Straight Shooter: Talking to Kids About Gun Safety
By an Alaska mom
I grew up in a house without guns. My family didn’t own guns, we didn’t shoot guns, we didn’t even really talk about guns. Ironically, when I got married, I joined a family of subsistence hunters, sport shooters and gun collectors.
While I am still not entirely comfortable around guns, I respect the fact that we live in a state where guns are tightly interwoven in the lifestyles, cultures and traditions of many Alaskans.
While I don’t eat meat, I respect the fact that, like many families in Alaska, my in-laws fill their freezer each year with moose they have brought home from successful hunting trips.
And while it makes me nervous, I respect the fact that my son wants to learn to shoot safely – and that my husband and father-in-law want to pass their knowledge down to him.
So while we each have differing experiences, attitudes and opinions about guns, one thing we can all agree on is the importance of gun safety. And that starts with talking to our kids.
Even if there is not a gun in your household, your children are likely to come into contact with one at some point, so it is important to talk to them about guns and gun safety.
Depending on the age of your child, questions you may want to discuss together include:
- How should a gun be treated?
- Do any of your friends have access to a gun at home?
- Have any of your friends talked about using a gun?
- Have you ever had a friend show you – or try to show you – a gun?
- What would you do if you saw a gun at school or at a friend’s house?
- When you see guns being used in TV shows and movies, do you think it’s realistic? Do you think there were other ways the characters could have handled the situation?
This is a conversation that needs to continue and evolve as your kids get older, make new friends and experience different situations.
Now that my son is of an age where he is spending time with friends and family without my supervision, I know I can’t control every person and situation he comes in contact with.
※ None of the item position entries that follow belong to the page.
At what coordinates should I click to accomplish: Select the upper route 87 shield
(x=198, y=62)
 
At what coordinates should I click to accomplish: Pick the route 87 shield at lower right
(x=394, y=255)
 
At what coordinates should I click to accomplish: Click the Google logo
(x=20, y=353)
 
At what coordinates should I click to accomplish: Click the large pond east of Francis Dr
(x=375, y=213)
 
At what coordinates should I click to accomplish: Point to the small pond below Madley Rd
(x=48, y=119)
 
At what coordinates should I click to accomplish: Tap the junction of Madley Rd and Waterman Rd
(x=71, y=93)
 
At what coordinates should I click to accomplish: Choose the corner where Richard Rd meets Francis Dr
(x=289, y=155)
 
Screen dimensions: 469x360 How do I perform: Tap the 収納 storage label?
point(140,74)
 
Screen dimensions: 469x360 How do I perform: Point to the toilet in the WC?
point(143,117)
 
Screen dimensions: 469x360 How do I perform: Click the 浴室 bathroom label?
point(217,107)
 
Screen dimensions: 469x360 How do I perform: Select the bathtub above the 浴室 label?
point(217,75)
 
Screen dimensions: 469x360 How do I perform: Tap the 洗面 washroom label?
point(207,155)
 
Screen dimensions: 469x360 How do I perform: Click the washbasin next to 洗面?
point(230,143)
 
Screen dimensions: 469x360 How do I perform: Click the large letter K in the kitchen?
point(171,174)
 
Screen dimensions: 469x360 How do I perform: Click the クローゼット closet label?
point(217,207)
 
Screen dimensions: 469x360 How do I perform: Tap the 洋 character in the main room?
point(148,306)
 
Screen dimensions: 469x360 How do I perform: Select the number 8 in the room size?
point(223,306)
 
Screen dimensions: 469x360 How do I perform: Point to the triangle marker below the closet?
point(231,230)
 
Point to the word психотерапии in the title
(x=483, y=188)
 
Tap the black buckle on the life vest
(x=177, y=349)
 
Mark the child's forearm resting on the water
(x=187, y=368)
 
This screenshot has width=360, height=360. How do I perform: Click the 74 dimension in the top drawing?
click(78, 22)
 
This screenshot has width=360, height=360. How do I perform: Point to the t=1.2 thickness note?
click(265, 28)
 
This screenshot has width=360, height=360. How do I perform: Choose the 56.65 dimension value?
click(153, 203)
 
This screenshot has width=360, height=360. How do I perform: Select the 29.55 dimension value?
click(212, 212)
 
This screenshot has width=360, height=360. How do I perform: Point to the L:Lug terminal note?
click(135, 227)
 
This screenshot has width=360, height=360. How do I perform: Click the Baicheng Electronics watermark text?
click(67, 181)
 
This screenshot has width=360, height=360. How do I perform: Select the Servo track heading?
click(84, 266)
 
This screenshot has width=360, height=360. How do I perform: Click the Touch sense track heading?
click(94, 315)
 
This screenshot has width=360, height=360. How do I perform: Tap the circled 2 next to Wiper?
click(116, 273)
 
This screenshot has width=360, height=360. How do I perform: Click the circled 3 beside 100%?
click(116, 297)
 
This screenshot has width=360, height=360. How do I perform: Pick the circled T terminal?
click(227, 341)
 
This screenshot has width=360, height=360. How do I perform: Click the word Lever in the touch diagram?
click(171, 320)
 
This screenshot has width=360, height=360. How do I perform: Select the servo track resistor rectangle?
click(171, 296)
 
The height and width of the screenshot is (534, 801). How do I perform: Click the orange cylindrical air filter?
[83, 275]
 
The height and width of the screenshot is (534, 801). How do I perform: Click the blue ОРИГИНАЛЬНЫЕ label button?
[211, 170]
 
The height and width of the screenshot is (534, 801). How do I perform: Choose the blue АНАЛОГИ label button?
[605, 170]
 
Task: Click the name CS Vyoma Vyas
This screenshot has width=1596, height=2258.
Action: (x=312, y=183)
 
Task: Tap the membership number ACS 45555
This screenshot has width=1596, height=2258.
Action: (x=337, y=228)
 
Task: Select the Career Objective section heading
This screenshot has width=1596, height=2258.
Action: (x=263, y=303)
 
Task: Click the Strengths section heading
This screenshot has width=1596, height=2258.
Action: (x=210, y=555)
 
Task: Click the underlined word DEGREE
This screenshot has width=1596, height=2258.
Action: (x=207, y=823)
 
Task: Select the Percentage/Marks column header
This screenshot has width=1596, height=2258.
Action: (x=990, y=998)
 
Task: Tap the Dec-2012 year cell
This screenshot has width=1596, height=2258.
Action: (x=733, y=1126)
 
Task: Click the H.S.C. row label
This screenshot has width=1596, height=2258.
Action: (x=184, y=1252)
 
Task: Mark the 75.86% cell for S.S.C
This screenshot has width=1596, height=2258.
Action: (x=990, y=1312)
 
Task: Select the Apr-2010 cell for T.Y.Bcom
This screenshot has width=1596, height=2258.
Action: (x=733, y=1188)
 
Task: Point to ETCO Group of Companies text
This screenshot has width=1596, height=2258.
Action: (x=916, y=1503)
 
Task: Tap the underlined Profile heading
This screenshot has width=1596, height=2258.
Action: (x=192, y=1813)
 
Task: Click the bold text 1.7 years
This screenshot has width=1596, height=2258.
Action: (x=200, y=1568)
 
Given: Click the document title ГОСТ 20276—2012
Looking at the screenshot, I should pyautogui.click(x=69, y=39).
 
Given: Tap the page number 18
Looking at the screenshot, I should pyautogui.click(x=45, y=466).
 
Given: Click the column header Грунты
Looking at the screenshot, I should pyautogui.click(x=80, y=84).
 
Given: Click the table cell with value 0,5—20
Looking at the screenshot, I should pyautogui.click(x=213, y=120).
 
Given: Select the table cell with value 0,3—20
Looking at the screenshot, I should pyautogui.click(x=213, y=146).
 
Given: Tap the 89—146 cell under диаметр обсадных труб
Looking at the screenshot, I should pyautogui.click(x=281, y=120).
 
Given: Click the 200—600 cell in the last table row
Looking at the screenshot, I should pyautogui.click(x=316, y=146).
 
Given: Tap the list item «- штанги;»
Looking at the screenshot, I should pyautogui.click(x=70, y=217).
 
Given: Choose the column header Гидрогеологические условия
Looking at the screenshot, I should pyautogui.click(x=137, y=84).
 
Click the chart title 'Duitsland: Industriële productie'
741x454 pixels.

I believe the best way I can protect him is to prepare him with the information he needs to make good decisions.
So what does my son need to know? Here are some kid-focused tips, based on information from KidsHealth.org, that parents can share with their children. (Please know that these tips are just focused on basic gun safety – the topic of gun violence, how to address that and how to talk to our kids about it is a huge and important issue worthy of its own article.)
If your family has a gun at home:
- All guns should be stored in a secure gun safe. You are not allowed access to the safe until you are an adult and know how to handle a gun.
- When you have friends over, don’t show them where the gun or gun safe is kept.
- Never get the gun out or handle a gun unless a parent or another responsible adult is with you and says it’s OK.
When you’re at a friend’s house:
- If you see a gun somewhere, stop what you’re doing. Do not touch the gun, even if it looks like a toy. Leave the area where the gun is. Tell an adult right away.
- If a friend wants to show you a gun, say “no” and leave or call your parent for a ride. Tell your parent right away what happened. Don’t worry about getting your friend into trouble — you will be helping to keep him or her safe.
If someone is carrying a gun:
- If someone tells you they have a gun or shows you a gun, get away from the person quickly and quietly. Tell an adult you trust immediately. If you can’t find a teacher, parent, coach or other adult, call 911. Don’t feel that you’re being a tattletale if you tell an adult that someone has a gun. Remember, you may save a life!
If you’re using a gun for hunting or target practice:
- Never get the gun out when you are alone. Only use the gun with a parent or a responsible adult there and only if you have their permission.
- Always assume a gun is loaded.
- Neverpoint a gun at someone, even if you think it is unloaded. Always point a gun toward the ground until ready to use.
Of course, there are also things we as adults need to do to keep our kids safe. For example:
- If you have a gun at home, store it unloaded and locked up in a gun safe. Lock up bullets separately from the gun. Only responsible adults should know how to unlock the gun safe.
- Before your child goes over to a friend or family member’s house for the first time, you may want to consider asking if there are guns in the house and if they are locked up and stored out of reach. Although the question may be uncomfortable, it could end up saving your child’s life.
- If your child is going to be using a gun for hunting or target practice, make sure they have been taught by a responsible adult how a gun works and how to use it safely. Taking a gun safety class is a great family activity.
So whether you are a sharpshooter or don’t know a single thing about guns, here are three common steps we can all take to keep our kids safe:
- Talk with our kids.
- Prepare them with information to help them make good decisions.
- Take appropriate safety precautions.